[[ Data listing, beginning ]]

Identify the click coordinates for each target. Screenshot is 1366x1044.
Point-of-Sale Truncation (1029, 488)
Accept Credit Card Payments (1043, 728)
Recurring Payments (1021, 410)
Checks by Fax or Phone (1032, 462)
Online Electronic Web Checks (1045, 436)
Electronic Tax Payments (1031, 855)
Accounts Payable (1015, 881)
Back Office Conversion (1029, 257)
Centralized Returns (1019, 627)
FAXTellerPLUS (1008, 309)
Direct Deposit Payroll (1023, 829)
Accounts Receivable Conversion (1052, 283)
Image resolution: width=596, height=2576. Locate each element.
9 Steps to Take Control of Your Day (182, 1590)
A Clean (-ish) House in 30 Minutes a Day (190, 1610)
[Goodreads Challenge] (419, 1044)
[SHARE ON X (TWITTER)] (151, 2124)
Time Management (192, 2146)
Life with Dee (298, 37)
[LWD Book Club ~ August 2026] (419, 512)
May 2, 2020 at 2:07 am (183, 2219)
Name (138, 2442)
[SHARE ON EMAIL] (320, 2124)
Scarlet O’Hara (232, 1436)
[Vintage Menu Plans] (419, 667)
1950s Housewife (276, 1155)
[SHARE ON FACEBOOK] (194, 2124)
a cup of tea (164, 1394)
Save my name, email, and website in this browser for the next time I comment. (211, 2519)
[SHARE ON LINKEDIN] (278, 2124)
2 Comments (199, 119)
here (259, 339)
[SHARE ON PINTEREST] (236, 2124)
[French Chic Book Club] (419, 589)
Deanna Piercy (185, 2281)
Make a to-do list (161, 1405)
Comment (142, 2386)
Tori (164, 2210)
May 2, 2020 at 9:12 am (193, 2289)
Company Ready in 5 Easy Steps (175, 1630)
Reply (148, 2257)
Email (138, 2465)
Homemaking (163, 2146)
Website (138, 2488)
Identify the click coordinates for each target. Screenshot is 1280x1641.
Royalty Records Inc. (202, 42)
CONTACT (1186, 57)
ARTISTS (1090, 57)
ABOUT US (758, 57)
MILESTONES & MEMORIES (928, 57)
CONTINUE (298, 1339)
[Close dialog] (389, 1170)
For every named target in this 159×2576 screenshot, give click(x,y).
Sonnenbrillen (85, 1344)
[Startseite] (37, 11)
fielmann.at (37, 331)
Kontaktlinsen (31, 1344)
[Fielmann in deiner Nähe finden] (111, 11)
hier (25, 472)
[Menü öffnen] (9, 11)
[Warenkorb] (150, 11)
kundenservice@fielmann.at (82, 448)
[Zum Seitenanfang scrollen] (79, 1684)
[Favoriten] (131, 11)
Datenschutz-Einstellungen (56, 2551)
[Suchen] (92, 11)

[[ Data listing, end ]]

* **What to work on**: Go through the material above and return each line that holds the word "Checks".

* **Completed task**:
Checks by Fax or Phone (1032, 462)
Online Electronic Web Checks (1045, 436)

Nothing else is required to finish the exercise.